### Task requirements:
Print again, unchanged, the part of the listing that opens with the line containing "Where should I click to: Select the subsection" and closes with the line containing "pyautogui.click(x=209, y=354)".

(Raw records)
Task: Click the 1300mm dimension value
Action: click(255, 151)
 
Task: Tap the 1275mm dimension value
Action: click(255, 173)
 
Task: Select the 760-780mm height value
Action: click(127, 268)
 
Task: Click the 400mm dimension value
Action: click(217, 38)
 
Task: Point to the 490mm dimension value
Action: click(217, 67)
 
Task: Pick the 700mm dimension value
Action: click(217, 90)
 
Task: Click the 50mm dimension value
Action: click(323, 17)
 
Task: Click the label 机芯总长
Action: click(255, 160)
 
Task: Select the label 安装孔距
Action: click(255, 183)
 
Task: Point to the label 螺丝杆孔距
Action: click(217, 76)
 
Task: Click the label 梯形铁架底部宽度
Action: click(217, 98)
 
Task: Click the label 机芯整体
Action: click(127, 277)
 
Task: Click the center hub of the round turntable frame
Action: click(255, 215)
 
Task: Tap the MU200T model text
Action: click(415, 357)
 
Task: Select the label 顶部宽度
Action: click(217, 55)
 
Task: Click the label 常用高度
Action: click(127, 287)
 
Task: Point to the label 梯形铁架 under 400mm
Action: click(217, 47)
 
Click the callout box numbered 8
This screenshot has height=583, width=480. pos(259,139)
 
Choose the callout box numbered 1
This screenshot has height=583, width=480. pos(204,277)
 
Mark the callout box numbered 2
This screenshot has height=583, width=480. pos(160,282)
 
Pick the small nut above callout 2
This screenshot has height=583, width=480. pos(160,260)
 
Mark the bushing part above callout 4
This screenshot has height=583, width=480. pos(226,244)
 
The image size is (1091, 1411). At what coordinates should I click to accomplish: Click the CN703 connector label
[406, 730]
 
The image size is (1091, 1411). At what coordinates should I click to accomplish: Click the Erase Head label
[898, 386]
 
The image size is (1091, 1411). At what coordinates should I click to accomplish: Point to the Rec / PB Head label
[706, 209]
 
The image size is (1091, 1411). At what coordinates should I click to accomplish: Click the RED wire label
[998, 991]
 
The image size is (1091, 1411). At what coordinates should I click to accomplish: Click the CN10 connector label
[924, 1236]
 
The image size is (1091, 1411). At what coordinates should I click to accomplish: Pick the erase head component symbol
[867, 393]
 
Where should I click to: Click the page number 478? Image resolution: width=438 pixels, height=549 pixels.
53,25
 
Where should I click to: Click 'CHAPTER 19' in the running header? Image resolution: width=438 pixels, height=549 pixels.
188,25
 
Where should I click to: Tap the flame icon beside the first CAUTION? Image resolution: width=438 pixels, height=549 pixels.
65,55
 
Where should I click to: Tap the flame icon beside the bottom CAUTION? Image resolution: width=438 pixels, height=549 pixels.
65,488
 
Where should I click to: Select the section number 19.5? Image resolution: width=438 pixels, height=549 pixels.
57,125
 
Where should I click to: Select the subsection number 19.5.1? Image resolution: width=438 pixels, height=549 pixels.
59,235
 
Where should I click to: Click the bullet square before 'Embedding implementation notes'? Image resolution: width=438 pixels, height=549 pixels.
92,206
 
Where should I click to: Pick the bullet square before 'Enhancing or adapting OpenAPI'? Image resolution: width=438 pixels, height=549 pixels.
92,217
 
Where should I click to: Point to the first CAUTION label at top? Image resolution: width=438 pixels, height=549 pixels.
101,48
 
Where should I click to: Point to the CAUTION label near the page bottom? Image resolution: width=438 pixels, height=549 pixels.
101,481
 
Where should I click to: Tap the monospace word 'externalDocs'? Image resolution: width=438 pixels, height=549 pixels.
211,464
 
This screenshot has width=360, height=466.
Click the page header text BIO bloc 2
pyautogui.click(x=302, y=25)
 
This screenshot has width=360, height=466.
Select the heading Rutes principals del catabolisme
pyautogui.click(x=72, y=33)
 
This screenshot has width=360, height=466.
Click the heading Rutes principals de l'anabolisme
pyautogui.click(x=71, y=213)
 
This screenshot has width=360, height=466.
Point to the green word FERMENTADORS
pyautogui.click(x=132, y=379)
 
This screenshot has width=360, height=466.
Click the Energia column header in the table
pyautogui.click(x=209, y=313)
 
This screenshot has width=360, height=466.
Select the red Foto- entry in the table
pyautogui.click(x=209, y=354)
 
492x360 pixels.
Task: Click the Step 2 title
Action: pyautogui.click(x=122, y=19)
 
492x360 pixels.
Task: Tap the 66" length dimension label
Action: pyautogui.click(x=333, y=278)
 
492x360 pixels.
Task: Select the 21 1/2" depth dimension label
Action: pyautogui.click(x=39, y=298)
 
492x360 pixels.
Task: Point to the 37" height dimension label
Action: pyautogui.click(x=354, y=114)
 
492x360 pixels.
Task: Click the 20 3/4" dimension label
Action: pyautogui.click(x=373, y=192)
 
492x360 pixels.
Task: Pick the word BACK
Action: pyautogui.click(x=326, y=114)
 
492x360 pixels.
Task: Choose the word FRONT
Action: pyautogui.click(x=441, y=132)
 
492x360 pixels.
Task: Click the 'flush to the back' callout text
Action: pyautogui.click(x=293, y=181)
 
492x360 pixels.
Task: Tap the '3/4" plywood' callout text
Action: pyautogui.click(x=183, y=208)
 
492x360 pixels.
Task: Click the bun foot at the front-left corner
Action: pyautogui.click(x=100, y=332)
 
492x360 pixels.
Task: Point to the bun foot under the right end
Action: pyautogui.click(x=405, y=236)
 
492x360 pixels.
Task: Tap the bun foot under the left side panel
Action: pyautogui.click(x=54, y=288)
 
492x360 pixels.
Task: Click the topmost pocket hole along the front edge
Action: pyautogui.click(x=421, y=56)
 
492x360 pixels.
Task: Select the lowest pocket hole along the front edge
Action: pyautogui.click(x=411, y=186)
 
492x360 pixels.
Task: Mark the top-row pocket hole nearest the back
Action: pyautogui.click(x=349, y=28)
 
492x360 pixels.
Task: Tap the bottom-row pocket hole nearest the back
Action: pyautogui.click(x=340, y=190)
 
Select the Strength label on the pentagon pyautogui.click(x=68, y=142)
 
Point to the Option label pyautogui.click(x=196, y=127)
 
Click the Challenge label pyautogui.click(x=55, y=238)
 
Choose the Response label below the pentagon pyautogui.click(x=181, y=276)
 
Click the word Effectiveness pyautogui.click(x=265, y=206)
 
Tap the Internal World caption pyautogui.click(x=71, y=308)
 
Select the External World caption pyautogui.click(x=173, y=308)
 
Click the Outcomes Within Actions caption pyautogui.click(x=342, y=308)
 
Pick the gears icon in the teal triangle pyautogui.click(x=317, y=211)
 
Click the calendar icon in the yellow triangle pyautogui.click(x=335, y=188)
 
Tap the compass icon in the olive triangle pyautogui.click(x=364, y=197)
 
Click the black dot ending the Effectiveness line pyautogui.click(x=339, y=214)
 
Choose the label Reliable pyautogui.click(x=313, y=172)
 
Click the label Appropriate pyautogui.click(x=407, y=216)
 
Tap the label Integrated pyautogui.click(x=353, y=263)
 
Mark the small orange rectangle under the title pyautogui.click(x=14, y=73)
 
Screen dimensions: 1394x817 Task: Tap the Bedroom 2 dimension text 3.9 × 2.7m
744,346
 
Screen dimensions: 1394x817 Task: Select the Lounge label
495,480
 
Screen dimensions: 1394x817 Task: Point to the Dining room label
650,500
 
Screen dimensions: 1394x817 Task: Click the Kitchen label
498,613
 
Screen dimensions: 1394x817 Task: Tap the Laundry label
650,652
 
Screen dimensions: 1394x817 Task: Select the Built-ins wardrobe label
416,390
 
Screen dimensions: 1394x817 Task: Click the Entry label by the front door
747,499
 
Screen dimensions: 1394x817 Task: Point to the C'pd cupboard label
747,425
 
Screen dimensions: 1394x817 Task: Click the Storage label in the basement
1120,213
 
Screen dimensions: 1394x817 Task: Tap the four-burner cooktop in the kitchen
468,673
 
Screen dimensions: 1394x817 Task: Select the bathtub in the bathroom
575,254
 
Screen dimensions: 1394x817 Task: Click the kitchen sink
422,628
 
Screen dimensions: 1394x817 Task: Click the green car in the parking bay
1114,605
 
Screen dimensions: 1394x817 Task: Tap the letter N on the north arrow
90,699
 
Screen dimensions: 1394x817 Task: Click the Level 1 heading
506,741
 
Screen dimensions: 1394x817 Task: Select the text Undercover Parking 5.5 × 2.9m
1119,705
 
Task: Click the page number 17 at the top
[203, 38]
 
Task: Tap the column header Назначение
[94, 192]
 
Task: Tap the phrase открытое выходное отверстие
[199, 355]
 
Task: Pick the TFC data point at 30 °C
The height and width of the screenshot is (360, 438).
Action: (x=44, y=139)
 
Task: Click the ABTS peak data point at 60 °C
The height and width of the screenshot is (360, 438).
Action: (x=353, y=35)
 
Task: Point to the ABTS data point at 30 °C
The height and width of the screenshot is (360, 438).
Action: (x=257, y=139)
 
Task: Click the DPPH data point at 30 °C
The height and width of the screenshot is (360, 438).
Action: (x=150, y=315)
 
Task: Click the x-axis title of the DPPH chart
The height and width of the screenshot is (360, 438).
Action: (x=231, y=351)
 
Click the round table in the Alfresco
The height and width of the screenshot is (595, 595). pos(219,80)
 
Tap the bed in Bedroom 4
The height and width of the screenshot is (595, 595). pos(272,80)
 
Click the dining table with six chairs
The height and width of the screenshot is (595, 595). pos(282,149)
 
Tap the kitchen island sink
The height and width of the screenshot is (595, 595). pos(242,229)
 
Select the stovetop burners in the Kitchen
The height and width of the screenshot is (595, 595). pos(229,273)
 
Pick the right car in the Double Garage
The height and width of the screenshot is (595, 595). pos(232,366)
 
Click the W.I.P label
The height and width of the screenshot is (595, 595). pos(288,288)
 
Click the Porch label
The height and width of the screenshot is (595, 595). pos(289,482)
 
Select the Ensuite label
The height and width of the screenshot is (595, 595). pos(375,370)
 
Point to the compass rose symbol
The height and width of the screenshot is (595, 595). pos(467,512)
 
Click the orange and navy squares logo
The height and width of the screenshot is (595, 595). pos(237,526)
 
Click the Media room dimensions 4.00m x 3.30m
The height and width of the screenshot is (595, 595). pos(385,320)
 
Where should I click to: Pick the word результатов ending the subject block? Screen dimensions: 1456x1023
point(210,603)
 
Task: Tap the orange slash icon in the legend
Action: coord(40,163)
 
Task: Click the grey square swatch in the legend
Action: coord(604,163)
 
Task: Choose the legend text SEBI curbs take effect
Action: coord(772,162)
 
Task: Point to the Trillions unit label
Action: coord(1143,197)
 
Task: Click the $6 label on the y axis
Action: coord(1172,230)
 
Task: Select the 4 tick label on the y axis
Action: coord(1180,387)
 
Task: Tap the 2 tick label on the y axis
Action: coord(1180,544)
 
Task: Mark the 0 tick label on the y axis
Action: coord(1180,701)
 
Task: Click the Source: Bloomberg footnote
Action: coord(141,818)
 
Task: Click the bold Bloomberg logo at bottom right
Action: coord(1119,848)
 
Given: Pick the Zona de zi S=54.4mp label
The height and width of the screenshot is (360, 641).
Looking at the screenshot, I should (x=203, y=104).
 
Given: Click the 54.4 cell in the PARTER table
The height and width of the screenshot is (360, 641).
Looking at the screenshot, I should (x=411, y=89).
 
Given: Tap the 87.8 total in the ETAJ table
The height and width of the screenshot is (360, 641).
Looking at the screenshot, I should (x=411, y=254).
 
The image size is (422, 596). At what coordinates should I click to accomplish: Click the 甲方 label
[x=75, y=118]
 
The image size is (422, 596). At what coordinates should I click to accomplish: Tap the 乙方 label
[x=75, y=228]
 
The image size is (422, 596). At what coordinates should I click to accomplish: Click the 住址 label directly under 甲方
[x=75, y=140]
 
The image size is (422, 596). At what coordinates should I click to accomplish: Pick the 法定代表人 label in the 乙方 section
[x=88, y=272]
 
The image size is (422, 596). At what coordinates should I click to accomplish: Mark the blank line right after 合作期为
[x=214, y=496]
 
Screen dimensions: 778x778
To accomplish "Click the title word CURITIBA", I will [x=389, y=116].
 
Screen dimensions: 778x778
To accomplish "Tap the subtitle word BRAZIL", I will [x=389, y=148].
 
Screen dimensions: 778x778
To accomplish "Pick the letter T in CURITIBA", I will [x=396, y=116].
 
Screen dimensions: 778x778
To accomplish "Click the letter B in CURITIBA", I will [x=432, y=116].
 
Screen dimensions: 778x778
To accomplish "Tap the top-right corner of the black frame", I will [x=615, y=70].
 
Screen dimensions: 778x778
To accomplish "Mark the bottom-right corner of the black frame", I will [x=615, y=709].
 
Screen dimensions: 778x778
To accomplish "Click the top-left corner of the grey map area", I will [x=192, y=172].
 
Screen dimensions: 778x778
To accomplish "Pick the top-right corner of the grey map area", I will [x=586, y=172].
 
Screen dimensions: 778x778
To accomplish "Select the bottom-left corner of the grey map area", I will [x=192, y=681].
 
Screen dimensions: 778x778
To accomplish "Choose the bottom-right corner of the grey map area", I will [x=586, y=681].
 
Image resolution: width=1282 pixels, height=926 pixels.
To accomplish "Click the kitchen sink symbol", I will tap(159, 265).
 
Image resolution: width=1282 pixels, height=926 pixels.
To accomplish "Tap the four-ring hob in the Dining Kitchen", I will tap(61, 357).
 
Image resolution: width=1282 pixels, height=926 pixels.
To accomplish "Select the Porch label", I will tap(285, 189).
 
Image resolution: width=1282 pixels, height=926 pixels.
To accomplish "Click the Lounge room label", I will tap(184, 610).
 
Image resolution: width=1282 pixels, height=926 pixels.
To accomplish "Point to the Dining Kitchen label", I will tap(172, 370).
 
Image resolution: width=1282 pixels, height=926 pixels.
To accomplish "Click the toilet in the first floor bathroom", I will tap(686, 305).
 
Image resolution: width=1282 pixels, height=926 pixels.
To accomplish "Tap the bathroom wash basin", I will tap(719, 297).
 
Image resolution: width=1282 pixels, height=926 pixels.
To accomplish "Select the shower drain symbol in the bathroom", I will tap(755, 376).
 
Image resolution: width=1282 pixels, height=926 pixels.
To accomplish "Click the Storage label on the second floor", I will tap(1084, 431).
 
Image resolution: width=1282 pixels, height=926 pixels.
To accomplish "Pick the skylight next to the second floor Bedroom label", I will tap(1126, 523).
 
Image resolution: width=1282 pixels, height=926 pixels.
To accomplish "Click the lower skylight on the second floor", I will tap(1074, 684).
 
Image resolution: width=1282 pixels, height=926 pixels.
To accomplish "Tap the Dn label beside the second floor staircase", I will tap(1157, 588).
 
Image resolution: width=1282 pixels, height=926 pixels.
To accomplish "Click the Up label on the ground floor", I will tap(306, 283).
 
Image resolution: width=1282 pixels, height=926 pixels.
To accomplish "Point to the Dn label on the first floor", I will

### Answer to the problem:
Where should I click to: Select the subsection number 19.5.1? Image resolution: width=438 pixels, height=549 pixels.
59,235
 
Where should I click to: Click the bullet square before 'Embedding implementation notes'? Image resolution: width=438 pixels, height=549 pixels.
92,206
 
Where should I click to: Pick the bullet square before 'Enhancing or adapting OpenAPI'? Image resolution: width=438 pixels, height=549 pixels.
92,217
 
Where should I click to: Point to the first CAUTION label at top? Image resolution: width=438 pixels, height=549 pixels.
101,48
 
Where should I click to: Point to the CAUTION label near the page bottom? Image resolution: width=438 pixels, height=549 pixels.
101,481
 
Where should I click to: Tap the monospace word 'externalDocs'? Image resolution: width=438 pixels, height=549 pixels.
211,464
 
This screenshot has width=360, height=466.
Click the page header text BIO bloc 2
pyautogui.click(x=302, y=25)
 
This screenshot has width=360, height=466.
Select the heading Rutes principals del catabolisme
pyautogui.click(x=72, y=33)
 
This screenshot has width=360, height=466.
Click the heading Rutes principals de l'anabolisme
pyautogui.click(x=71, y=213)
 
This screenshot has width=360, height=466.
Point to the green word FERMENTADORS
pyautogui.click(x=132, y=379)
 
This screenshot has width=360, height=466.
Click the Energia column header in the table
pyautogui.click(x=209, y=313)
 
This screenshot has width=360, height=466.
Select the red Foto- entry in the table
pyautogui.click(x=209, y=354)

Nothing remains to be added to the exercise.